Value and Conclusions
We’ve certainly seen that these overclocked cards can offer some quite impressive improvements in performance over their stock clocked competitors in most games, resolutions and anti aliasing settings. The overclocks translated almost directly into performance increases in some games, especially the GPU heavy
Crysis.
However, in other circumstances the performance bottlenecked elsewhere on our test system, none more obvious than lower resolution tests in Half Life 2 where most of the cards topped out at around 120FPS average, being matched by the much cheaper Radeon HD 4870.
World in Conflict at lower resolutions and less intensive settings also suffered from the same problems, with only minor differences between stock and overclocked cards.
While in some circumstances the advantages of a pre-overclocked card is obvious, the sophistication of modern GPUs is reaching the stage that at lower settings other components are becoming the limiting factor for gaming performance, making the GPU overclocks that these cards all charge a premium for quite meaningless.
However, at high resolutions and more intensive anti aliasing settings the advantages of a pre-overclocked card are clear across the full spread of benchmarks, with our batch of pre-overclocked cards comfortably besting their stock clocked opposition. In Crysis there was a consistent eight to ten percent performance improvement, but other games were as little as zero to three percent in lower resolutions and low anti aliasing settings, but as the settings went higher this changed to a five to nine percent improvement depending on the game.

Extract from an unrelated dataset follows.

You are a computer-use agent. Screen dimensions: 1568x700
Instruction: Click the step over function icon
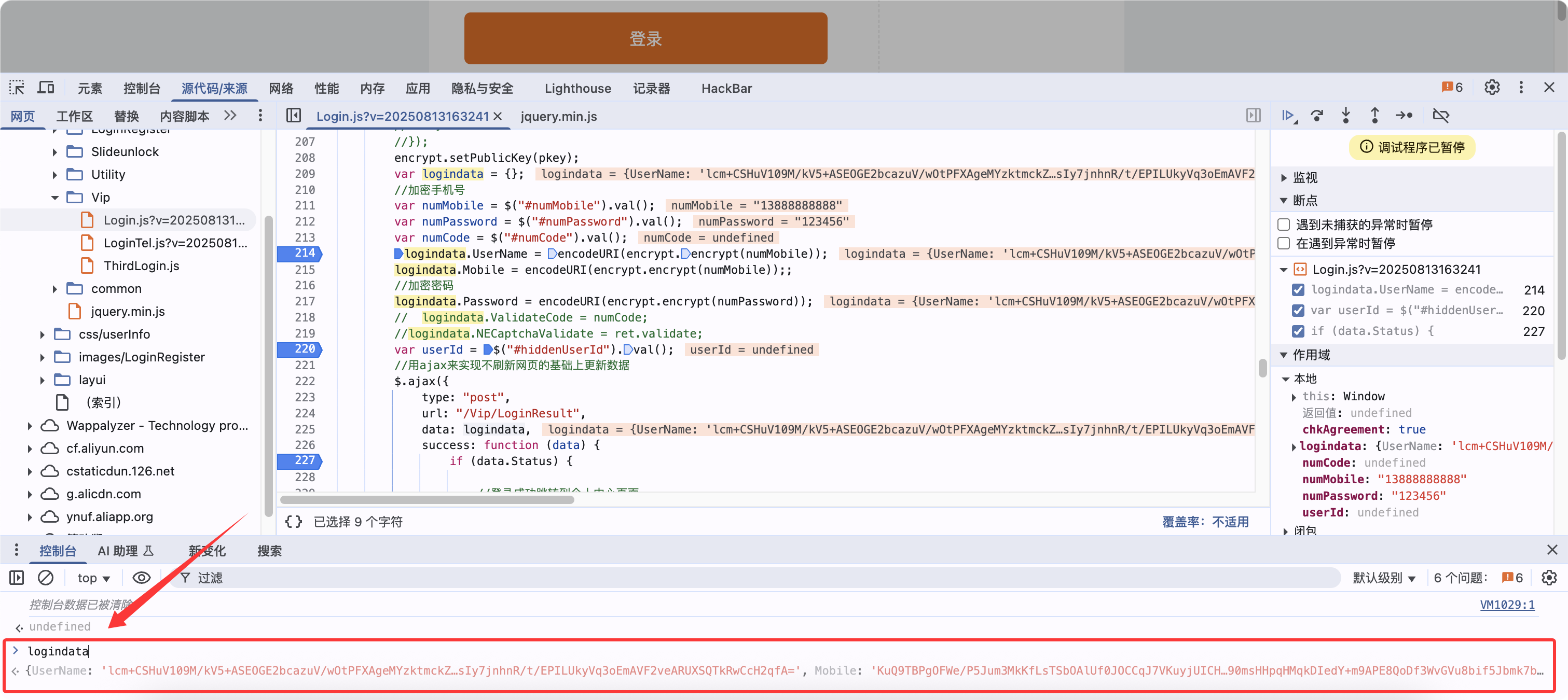(x=1317, y=116)
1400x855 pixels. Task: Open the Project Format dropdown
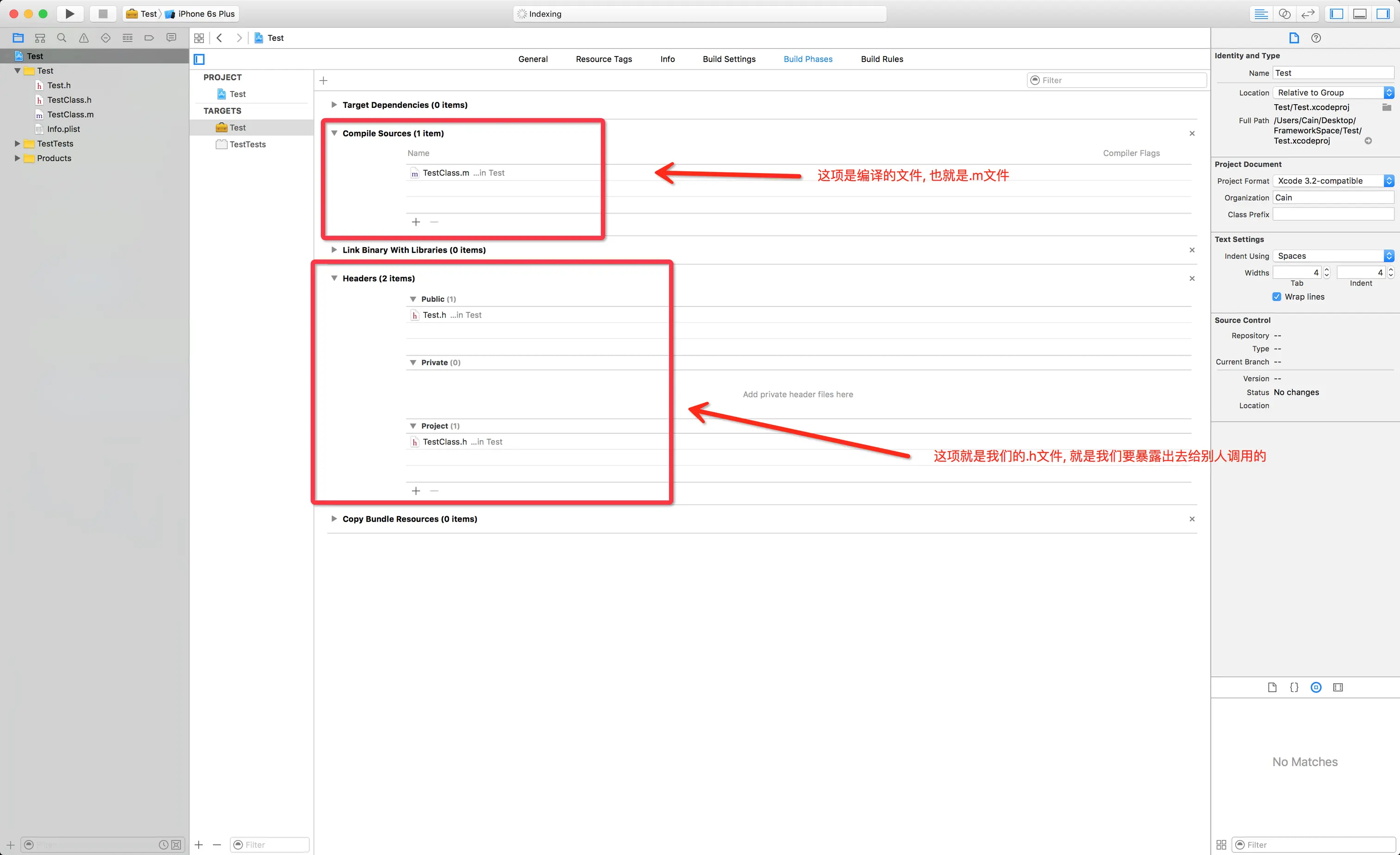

The Zotac GeForce GTX 260 AMP! is especially impressive and offering performance improvements by as much as twenty percent in particular tests and on average the performance improvement percentage was greater than the Asus and BFG GeForce GTX 280. Considering the small premium the Zotac charges compared to the BFG and Asus too, there is certainly greater value in it.
While the performance advantages are obvious, the problem lies in justifying the extra cost that these advantages can bring. A stock clocked GeForce GTX 280 can now be had for as little as
£305, whereas these overclocked models start at over £370. Is a sub-ten percent performance improvement of stock clocked models really worth an additional twenty percent on-top of the cost?
What you are buying is a pre-binned card with guaranteed overclock. Sure, you could get lucky with a non-oc'd card, but why waste good cores when they can be sold for a premium? So the chances of getting an reliable OCX level overclock from a non-OCX card is far less likely, unless future batches from Nvidia improve yields and die quality overall.
Then there’s the competition from ATI, who’s impressive Radeon HD 4870 and even HD 4850 cards continue to dent the attractiveness of both the GeForce GTX 260 and 280, by offering only marginally inferior performance, for a fraction of the cost of competing GeForce cards. Hell, for the price of the both the Asus and BFG GeForce GTX 280s, you can afford
TWO Radeon HD 4870s and you’d still have enough cash left for a good night out. The same is true for the Zotac card – for the same money you could easily buy two Radeon HD 4850s, and enjoy superior anti aliasing performance into the bargain!
Then again, we're into multi-GPU territory here and limiting component choice, greater power use and overall diminishing returns. If you buy one card of high speed then you have enough headroom for future games, rather than buying two cards of lower speed to equal one bigger, right now.